═════ The records

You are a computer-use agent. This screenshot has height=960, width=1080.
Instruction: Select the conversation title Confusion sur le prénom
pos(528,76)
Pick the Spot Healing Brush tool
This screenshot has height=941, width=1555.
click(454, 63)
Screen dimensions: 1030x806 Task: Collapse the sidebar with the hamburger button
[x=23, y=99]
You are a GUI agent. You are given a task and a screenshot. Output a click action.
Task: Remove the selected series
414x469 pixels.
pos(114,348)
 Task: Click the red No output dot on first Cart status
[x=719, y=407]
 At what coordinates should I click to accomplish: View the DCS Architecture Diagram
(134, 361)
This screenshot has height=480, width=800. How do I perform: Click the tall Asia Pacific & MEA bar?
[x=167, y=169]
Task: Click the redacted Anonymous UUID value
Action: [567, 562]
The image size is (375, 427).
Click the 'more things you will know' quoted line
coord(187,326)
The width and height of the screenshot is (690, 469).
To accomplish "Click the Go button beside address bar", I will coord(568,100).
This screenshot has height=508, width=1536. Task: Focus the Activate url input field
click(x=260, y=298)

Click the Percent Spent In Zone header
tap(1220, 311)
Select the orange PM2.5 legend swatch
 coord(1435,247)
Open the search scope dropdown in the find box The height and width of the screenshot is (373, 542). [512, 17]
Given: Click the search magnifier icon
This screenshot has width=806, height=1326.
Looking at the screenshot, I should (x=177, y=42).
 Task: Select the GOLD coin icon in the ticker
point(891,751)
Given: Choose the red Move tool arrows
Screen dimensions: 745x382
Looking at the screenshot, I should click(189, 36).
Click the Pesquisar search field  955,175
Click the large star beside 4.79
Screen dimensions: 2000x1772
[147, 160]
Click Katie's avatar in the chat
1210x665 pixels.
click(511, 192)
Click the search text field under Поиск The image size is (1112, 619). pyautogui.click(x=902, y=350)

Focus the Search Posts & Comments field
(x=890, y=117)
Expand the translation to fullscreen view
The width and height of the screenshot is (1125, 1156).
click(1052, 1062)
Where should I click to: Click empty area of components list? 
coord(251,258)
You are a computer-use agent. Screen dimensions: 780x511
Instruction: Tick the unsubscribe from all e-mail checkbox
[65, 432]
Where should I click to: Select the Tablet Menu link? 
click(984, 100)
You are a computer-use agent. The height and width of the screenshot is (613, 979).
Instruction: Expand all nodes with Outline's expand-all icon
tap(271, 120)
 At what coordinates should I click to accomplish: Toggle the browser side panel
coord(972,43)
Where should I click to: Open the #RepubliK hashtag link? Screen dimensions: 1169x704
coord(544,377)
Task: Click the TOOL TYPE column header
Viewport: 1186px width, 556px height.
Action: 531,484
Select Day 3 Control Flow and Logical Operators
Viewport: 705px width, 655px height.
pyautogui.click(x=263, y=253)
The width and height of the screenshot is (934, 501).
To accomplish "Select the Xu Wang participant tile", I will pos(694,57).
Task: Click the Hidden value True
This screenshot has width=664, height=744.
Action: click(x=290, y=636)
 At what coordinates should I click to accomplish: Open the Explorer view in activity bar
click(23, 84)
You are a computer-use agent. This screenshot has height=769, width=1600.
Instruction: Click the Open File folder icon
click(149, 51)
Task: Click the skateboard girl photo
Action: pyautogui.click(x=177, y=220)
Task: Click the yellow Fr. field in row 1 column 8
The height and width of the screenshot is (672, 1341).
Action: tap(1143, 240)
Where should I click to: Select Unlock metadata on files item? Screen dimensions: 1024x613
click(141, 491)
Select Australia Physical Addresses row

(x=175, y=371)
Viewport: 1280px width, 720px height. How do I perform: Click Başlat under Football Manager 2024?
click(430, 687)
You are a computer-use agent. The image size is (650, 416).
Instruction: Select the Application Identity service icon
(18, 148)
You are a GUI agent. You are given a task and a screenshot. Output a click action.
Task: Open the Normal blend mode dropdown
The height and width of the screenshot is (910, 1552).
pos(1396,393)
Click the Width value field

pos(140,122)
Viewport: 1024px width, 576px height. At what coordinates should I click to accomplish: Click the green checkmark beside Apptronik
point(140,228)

══════════

● **Task description**
Report every line of the data above that contains the string "computer" by copying it in full.

● **Task result**
You are a computer-use agent. This screenshot has height=960, width=1080.
You are a computer-use agent. Screen dimensions: 780x511
You are a computer-use agent. The height and width of the screenshot is (613, 979).
You are a computer-use agent. This screenshot has height=769, width=1600.
You are a computer-use agent. The image size is (650, 416).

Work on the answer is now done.